L’expérience du Biau Jardinier Canal Historique – ou plutôt les données enregistrées sur son « très fameux… » carnet de l’année (en papier !) – l’avait démontré : le broyeur est l’outil qui – dans ces conditions là – obtient chaque année la médaille d’or ou d’argent au titre du nombre d’heures d’utilisation. Hé oui.
Faut dire que celui qu’il remplace
a eu une « belle » carrière : trente années d’un travail particulièrement « physique » et sollicitant
- pour son squelette, en acier de bonne épaisseur
- pour ses membres travaillant : rotor équipé de marteaux, patins de réglage de hauteur,
- pour ses muscles, artères et ligaments : courroies, tendeurs, graisseurs,
- pour ses diverses articulations, métalliques elles aussi : roulements, boitiers, palets,
- pour sa peau : capot
- etc…
Bref, ce que les zotorités nomment « carrière longue », de plus sans la moindre période de chômage, et sans accès à une formation qualifiante lui permettant d’espérer une suite de vie professionnelle plus calme, rien !
Résultat : l’usure des corps par le travail physique, usure que l’encadrement légal, sécuritaire, hiérarchique et managérial nomme pudiquement les Téhaimehèsses.
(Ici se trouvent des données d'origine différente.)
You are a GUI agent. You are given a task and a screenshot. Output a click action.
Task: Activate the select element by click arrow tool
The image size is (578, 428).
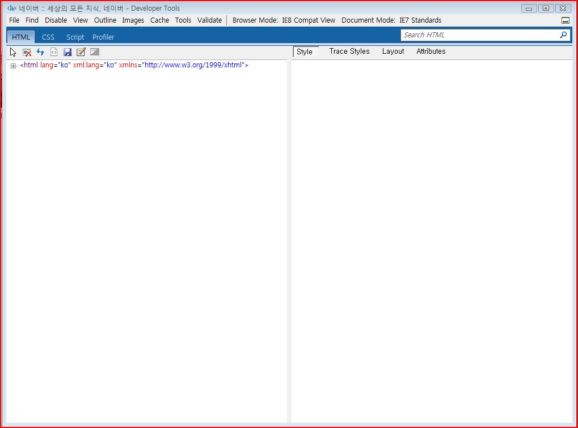coord(13,52)
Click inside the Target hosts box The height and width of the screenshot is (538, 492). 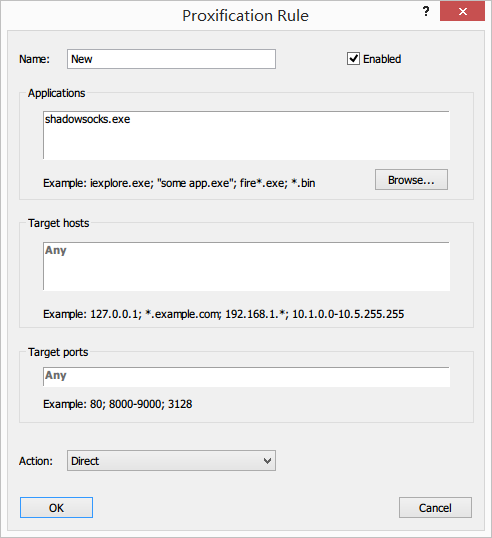click(x=246, y=266)
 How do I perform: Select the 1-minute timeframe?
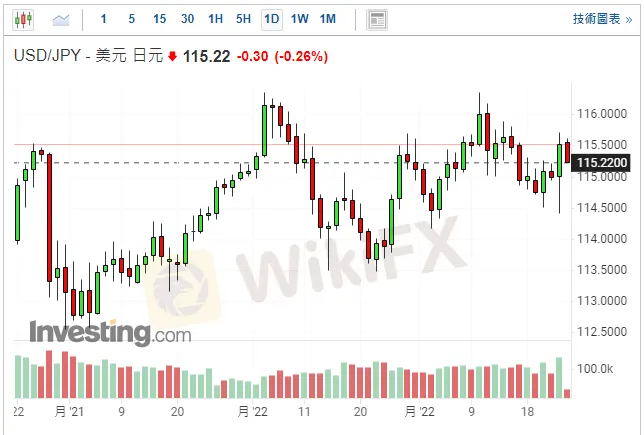104,19
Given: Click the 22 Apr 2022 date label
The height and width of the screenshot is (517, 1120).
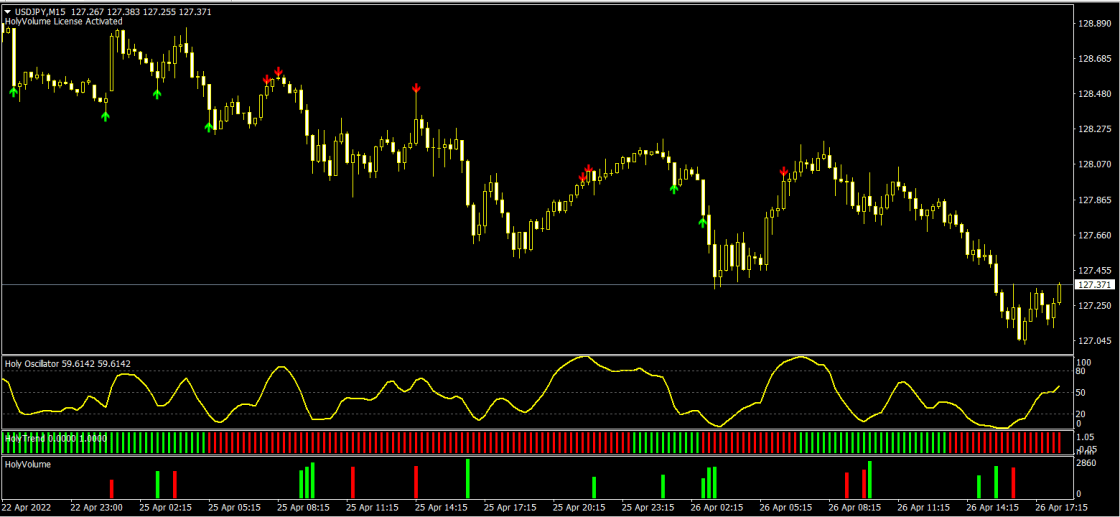Looking at the screenshot, I should pyautogui.click(x=27, y=508).
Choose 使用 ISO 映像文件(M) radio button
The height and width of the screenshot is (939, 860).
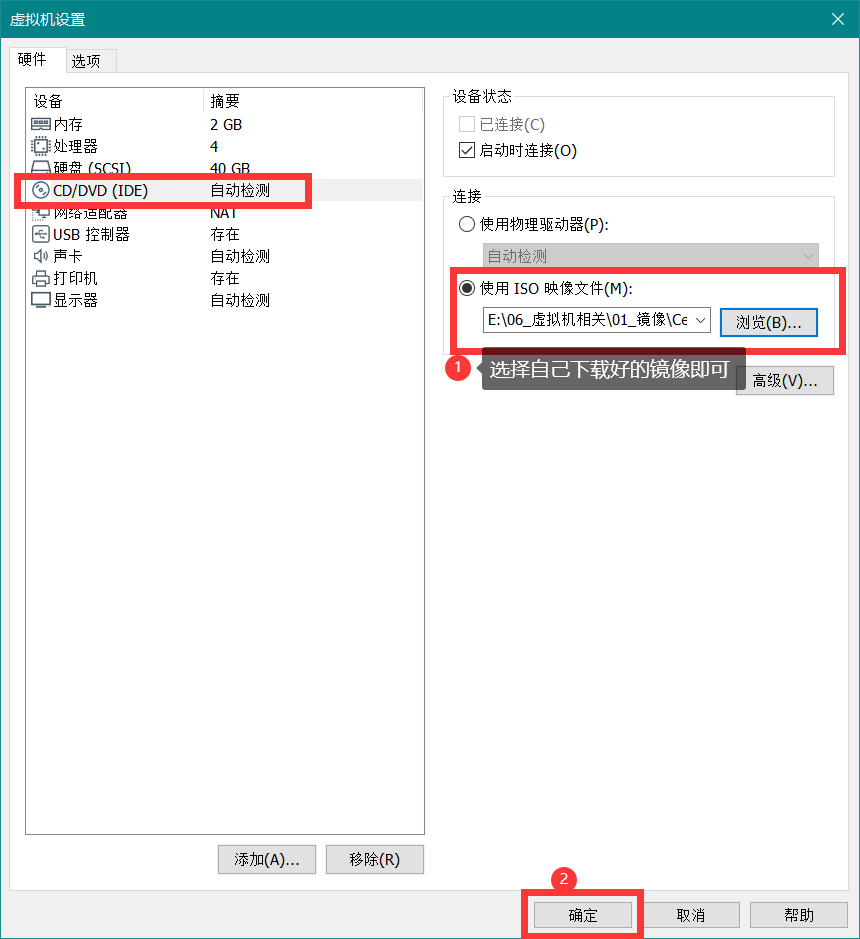[x=467, y=288]
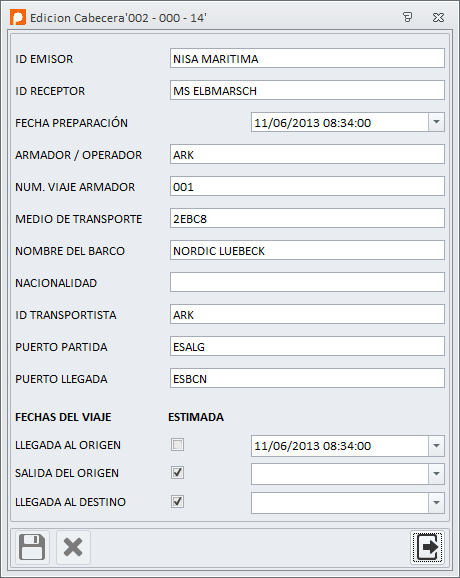Uncheck the SALIDA DEL ORIGEN estimada checkbox
Image resolution: width=460 pixels, height=578 pixels.
coord(178,473)
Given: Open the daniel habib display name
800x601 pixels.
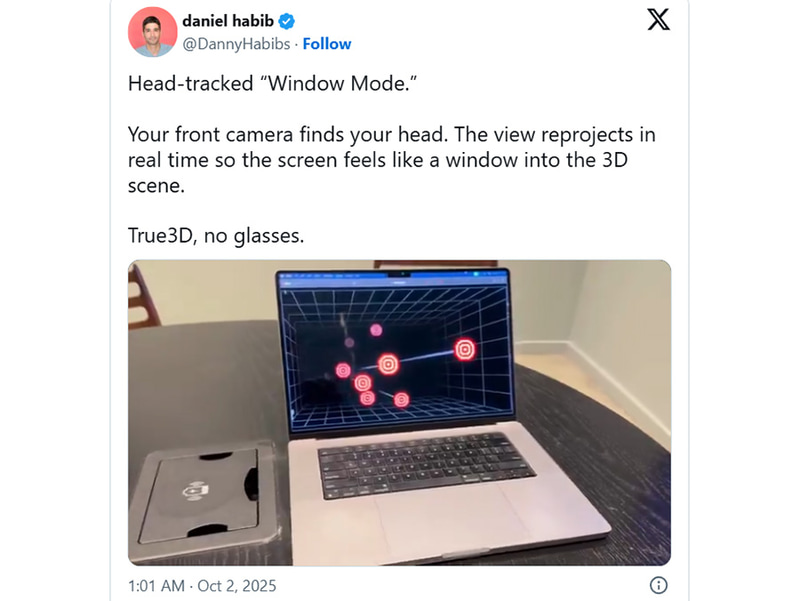Looking at the screenshot, I should tap(228, 21).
Ah… aaaahhh… charme des faux acronymes de type TMS et autres éléments de langage qui permettent de « mettre à distance » ce que le système refuse de voir… les troubles musculosquelettiques signifiant bien clairement réforme définitive et mise au rebut.
Bref. Le « vieux » broyeur, fidèle travailleur aux blessures et fractures attentivement soignées,
à la structure aussi régulièrement renforcée chaque fois que de besoin,
photo
fidèle compagnon de notre maraîchage dès la mise en culture des terres de Sornay… par un bel engrais vert de sorgho
acheté – et mensuellement remboursé – au millénaire précédent… n’en pouvait plus. Plus du tout.
Depuis peu, il n’avait même plus de rouleau arrière, qui s’était cassé en deux,

plus de palets de protection avant,

les « beignes » reçues devenaient nombreuses, et les plaies ouvertes

les fissures apparaissaient…
Au point qu’on ne pouvait même pas lui promettre une petite retraite heureuse, avec quand même un tout petit peu d’activité tranquille « pour rester dans le coup » genre tondre 1 fois ou maxi 2 fois l’an une mini-surface de « gazon » champêtre. Non… pour cause de facteur risque.
Dans sa grande sagesse, le Biau Jardinier avait budgété l’embauche d’un jeune remplaçant, musclé et dynamique. Lequel est arrivé. On a monté la bête, et commencé à l’apprivoiser. Et on s’en est servi.

Le travail est relativement rapide pour un broyage fin, et bien réparti : on est bien satisfaits du résultat.

Ce broyeur est adapté
- à la puissance du deuxième Kubota, acheté d’occasion il y a bientôt 3 ans
- à toute la diversité des usages qu’on en a chez nous.
Un système hydraulique facilite les réglages / adaptations au travail à fournir, et à sa situation.

Un 1er circuit hydraulique,

permet à des vérins

de modifier en cours de travail

l’ouverture

du solide volet arrière.

Donc, et selon la configuration des lieux, de broyer plus ou moins intensivement, projeter ou pas, et facilement « empêcher que ça bourre ». Les marteaux sont de forme et calibre adaptés pour broyer en sécurité au delà d’herbe, du « sec », des ronces, des branchages.

Un 2ème circuit hydraulique
permet la translation : un vérin de poussée

déporte l’outil, qui est monté sur coulisseaux,
de façon à le déplacer sur la droite.

Dépassant ainsi l’empâtement du tracteur, il peut plus confortablement broyer le long d’un obstacle, clôture ou autre instillation fixe.
La série de marteaux
du rotor est dimensionnée pour ne pas être rebutés par ce qui est dur ou sec.
Une sécurité par chaines
de bon diamètre, installées en deux rangées pendantes protège des projections vers l’avant.
Pour le confort du rangement de l’outil après travail, son fabricant a prévu :
1 – un système pour accrocher les flexibles une fois débranchés du tracteur

2 – un crochet qui soutient le cardan de prise de force, une fois dételé, pour qu’il ne trainaille pas au sol en se déboitant.

*
Tout çà est vraiment bien pratique.
Mais quel dommage qu’un nettoyage ne soit pas proposé en option !!!